--- PROVIDED DATA ---

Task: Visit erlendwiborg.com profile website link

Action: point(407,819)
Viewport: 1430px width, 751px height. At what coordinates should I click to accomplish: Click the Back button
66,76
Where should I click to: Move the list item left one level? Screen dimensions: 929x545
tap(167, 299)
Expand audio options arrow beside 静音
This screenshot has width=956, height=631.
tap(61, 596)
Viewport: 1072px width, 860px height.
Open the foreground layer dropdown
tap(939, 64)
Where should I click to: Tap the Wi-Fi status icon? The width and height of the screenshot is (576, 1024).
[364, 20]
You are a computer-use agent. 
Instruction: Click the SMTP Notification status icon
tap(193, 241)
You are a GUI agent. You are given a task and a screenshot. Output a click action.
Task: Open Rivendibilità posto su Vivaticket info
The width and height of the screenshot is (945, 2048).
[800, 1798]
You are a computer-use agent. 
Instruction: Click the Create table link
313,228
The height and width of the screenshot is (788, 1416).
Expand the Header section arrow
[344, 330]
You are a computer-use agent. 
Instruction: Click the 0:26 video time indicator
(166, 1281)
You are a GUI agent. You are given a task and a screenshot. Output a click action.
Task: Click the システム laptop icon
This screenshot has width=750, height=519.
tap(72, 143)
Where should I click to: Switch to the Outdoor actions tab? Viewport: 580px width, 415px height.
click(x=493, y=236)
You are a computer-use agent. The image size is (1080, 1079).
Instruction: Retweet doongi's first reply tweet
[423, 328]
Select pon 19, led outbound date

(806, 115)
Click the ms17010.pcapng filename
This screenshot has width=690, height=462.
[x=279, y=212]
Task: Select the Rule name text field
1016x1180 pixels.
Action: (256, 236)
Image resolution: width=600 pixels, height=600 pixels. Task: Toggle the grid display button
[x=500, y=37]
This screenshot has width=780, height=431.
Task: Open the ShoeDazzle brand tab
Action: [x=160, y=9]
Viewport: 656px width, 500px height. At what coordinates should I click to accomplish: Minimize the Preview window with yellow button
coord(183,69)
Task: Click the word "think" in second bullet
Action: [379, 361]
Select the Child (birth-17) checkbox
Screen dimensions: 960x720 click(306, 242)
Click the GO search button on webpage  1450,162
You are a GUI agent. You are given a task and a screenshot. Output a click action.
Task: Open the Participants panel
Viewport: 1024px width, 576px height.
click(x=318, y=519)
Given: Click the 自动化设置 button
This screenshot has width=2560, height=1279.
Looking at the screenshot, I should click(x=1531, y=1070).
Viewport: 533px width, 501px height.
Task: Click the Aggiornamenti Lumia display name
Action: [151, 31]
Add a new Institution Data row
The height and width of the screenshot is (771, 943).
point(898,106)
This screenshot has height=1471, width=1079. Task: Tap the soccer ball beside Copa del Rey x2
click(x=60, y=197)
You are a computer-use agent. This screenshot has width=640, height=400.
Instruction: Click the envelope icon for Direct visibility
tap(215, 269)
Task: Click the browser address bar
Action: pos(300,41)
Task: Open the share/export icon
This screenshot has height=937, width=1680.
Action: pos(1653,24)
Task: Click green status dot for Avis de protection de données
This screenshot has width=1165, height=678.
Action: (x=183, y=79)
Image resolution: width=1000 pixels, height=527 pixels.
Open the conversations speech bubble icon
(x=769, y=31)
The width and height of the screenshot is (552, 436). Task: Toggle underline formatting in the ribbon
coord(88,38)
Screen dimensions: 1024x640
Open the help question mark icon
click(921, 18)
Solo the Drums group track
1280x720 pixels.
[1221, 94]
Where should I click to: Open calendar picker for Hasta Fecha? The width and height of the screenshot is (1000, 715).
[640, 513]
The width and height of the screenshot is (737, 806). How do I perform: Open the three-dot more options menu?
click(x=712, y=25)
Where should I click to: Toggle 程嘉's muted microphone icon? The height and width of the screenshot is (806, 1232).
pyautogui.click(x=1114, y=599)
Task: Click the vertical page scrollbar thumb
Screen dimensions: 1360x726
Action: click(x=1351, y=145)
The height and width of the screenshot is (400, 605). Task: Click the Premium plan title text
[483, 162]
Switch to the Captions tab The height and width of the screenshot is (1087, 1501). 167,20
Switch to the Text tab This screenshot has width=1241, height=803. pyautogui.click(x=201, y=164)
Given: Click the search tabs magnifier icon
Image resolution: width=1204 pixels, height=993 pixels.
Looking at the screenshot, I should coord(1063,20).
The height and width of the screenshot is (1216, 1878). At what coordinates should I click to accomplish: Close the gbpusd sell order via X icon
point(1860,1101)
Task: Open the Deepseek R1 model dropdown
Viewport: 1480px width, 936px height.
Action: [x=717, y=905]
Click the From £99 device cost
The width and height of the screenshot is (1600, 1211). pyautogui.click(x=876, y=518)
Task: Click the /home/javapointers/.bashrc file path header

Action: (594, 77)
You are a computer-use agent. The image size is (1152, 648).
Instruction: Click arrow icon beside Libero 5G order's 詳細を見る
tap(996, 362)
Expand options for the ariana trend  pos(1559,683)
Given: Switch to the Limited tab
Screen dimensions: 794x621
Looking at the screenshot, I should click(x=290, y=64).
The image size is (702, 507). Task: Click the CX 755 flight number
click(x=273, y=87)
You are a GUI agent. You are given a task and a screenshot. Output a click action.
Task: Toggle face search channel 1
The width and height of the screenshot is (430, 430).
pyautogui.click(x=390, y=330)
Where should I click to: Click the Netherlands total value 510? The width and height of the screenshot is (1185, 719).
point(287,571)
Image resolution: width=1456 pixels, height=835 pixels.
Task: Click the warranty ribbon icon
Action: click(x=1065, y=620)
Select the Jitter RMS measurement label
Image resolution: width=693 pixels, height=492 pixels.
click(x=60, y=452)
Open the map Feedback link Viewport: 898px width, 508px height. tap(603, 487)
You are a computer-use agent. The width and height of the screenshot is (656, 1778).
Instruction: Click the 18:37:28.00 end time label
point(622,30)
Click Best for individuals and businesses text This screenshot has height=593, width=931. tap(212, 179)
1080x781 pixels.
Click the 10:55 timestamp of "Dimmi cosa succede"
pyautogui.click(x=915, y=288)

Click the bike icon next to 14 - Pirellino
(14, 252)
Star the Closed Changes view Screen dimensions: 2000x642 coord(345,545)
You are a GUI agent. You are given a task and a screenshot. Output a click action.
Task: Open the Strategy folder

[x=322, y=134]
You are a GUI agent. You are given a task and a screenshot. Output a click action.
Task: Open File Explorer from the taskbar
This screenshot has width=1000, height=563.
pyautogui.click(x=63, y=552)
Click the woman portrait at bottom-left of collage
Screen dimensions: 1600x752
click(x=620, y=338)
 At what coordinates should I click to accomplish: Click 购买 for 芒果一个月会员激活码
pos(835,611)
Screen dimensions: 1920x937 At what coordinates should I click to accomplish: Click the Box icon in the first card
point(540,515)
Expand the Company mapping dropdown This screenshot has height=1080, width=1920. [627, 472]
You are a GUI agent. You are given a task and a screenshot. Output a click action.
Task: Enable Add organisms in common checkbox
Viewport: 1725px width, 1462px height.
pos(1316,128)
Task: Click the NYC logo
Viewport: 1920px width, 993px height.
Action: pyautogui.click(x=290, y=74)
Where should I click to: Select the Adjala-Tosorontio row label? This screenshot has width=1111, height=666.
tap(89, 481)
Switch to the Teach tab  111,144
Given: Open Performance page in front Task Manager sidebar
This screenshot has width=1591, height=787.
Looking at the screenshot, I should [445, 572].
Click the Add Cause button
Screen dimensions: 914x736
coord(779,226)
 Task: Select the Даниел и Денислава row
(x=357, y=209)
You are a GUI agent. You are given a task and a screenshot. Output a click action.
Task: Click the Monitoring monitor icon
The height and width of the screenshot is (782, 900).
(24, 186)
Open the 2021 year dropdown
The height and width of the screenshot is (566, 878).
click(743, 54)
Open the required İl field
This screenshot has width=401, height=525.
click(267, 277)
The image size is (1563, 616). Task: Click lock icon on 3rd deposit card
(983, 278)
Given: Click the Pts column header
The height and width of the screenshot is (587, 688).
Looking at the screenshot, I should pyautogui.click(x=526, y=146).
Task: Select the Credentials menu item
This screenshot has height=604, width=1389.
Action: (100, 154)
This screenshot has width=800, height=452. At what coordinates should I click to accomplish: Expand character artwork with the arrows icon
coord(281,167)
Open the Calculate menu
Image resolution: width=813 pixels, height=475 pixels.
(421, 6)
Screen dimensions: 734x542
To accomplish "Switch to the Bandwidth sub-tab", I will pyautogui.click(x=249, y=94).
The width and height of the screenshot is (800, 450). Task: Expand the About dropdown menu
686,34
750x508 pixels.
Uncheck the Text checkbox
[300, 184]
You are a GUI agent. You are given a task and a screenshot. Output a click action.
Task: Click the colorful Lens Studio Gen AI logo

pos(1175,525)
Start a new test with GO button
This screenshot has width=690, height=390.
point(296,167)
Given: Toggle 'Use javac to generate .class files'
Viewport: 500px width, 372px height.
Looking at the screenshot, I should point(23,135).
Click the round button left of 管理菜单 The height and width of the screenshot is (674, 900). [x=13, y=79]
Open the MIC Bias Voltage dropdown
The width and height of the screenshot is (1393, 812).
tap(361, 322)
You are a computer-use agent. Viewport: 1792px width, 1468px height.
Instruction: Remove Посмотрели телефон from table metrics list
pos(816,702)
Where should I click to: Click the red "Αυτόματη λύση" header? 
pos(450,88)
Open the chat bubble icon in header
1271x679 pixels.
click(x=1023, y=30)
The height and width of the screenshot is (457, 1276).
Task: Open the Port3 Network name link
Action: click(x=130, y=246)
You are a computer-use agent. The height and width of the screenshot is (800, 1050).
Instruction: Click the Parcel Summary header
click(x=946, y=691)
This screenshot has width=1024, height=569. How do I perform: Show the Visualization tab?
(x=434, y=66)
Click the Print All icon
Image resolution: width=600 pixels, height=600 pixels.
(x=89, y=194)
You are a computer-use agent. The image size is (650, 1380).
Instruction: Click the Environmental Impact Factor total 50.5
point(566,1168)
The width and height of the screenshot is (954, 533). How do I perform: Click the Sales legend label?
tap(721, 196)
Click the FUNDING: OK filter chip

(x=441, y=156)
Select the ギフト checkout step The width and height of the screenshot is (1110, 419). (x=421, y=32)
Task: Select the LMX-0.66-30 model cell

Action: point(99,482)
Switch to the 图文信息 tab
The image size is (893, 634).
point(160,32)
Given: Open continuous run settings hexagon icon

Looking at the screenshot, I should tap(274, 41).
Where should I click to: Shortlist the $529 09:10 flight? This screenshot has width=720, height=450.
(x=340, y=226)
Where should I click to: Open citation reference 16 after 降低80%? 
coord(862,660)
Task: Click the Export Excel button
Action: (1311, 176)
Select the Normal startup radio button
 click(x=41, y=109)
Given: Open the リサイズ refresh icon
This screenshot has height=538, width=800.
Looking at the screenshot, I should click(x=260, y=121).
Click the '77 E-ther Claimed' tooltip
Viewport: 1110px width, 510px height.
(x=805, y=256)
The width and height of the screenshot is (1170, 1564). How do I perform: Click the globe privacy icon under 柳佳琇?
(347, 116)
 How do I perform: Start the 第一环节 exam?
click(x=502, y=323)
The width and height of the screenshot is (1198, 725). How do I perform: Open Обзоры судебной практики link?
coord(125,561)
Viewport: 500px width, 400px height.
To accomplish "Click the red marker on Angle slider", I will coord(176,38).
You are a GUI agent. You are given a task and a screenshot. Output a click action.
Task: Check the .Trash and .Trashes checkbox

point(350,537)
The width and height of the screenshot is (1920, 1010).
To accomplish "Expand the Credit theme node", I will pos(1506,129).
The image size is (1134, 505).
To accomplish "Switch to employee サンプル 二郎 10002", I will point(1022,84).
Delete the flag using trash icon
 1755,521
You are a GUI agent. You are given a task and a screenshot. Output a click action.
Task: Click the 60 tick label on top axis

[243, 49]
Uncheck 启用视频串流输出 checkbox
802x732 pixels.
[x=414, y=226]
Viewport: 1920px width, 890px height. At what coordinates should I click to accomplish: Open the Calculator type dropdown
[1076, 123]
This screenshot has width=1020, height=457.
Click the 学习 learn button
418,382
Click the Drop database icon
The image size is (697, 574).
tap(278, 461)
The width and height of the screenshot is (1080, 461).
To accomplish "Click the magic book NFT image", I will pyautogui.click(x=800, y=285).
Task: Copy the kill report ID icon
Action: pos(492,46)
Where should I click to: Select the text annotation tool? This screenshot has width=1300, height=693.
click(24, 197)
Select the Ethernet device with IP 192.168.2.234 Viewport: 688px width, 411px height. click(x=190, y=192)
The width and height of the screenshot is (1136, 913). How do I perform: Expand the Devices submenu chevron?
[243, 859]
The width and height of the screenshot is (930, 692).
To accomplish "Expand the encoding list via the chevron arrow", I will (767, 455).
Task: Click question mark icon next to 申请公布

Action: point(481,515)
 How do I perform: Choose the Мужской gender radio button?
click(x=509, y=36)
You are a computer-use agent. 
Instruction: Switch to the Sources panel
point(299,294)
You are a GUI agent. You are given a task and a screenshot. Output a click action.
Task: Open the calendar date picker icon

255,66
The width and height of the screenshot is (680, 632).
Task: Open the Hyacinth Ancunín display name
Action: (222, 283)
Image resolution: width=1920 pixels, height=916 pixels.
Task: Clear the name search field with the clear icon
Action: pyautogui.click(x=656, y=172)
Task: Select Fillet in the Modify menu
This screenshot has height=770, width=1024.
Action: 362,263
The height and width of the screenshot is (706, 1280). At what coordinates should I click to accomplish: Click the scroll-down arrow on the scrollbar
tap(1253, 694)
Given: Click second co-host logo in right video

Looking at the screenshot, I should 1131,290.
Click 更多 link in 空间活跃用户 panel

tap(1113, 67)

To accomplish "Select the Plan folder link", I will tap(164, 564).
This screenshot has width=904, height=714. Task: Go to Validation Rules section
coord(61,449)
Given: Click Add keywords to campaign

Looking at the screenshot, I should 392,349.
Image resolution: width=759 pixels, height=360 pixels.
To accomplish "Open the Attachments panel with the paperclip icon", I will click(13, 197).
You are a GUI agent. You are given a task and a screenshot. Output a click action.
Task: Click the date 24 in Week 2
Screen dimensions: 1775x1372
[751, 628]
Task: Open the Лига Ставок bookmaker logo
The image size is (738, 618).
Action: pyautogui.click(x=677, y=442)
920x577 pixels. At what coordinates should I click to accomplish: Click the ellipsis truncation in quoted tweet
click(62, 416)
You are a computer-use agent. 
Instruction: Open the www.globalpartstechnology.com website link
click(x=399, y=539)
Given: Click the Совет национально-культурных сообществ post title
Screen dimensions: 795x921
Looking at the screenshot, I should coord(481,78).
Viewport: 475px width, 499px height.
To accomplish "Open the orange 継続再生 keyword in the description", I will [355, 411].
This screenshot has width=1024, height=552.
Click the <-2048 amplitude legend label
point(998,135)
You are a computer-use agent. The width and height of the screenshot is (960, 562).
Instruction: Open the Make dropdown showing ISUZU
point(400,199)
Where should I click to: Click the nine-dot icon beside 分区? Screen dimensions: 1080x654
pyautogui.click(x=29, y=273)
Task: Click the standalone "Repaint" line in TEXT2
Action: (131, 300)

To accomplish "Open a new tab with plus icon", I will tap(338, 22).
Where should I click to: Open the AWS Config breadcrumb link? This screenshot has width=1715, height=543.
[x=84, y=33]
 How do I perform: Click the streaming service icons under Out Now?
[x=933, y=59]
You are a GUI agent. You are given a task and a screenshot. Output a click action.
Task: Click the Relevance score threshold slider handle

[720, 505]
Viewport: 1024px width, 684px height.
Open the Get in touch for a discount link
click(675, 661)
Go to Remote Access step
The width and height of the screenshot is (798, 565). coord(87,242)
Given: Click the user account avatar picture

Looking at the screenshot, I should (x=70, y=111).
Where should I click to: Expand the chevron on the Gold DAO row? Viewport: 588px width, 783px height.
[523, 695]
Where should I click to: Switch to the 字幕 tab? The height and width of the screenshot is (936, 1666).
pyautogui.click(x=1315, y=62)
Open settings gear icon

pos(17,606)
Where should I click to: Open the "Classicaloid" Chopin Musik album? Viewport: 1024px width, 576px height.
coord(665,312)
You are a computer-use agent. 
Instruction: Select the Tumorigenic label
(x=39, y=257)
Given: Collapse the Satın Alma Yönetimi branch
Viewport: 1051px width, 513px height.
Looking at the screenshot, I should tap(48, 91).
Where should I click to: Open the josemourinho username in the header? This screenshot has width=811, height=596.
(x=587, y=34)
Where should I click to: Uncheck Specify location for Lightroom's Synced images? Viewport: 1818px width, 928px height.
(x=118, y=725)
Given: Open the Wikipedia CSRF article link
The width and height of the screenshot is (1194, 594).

--- TRY IT ---
Output only an exact transcription of the lines above from the one with "The image size is (702, 507)." up to and including the one with "Expand the Company".

--- ANSWER TO THIS EXERCISE ---
The image size is (702, 507). Task: Click the CX 755 flight number
click(x=273, y=87)
You are a GUI agent. You are given a task and a screenshot. Output a click action.
Task: Toggle face search channel 1
The width and height of the screenshot is (430, 430).
pyautogui.click(x=390, y=330)
Where should I click to: Click the Netherlands total value 510? The width and height of the screenshot is (1185, 719).
point(287,571)
Image resolution: width=1456 pixels, height=835 pixels.
Task: Click the warranty ribbon icon
Action: click(x=1065, y=620)
Select the Jitter RMS measurement label
Image resolution: width=693 pixels, height=492 pixels.
click(x=60, y=452)
Open the map Feedback link Viewport: 898px width, 508px height. tap(603, 487)
You are a computer-use agent. The width and height of the screenshot is (656, 1778).
Instruction: Click the 18:37:28.00 end time label
point(622,30)
Click Best for individuals and businesses text This screenshot has height=593, width=931. tap(212, 179)
1080x781 pixels.
Click the 10:55 timestamp of "Dimmi cosa succede"
pyautogui.click(x=915, y=288)

Click the bike icon next to 14 - Pirellino
(14, 252)
Star the Closed Changes view Screen dimensions: 2000x642 coord(345,545)
You are a GUI agent. You are given a task and a screenshot. Output a click action.
Task: Open the Strategy folder

[x=322, y=134]
You are a GUI agent. You are given a task and a screenshot. Output a click action.
Task: Open File Explorer from the taskbar
This screenshot has width=1000, height=563.
pyautogui.click(x=63, y=552)
Click the woman portrait at bottom-left of collage
Screen dimensions: 1600x752
click(x=620, y=338)
 At what coordinates should I click to accomplish: Click 购买 for 芒果一个月会员激活码
pos(835,611)
Screen dimensions: 1920x937 At what coordinates should I click to accomplish: Click the Box icon in the first card
point(540,515)
Expand the Company mapping dropdown This screenshot has height=1080, width=1920. [627, 472]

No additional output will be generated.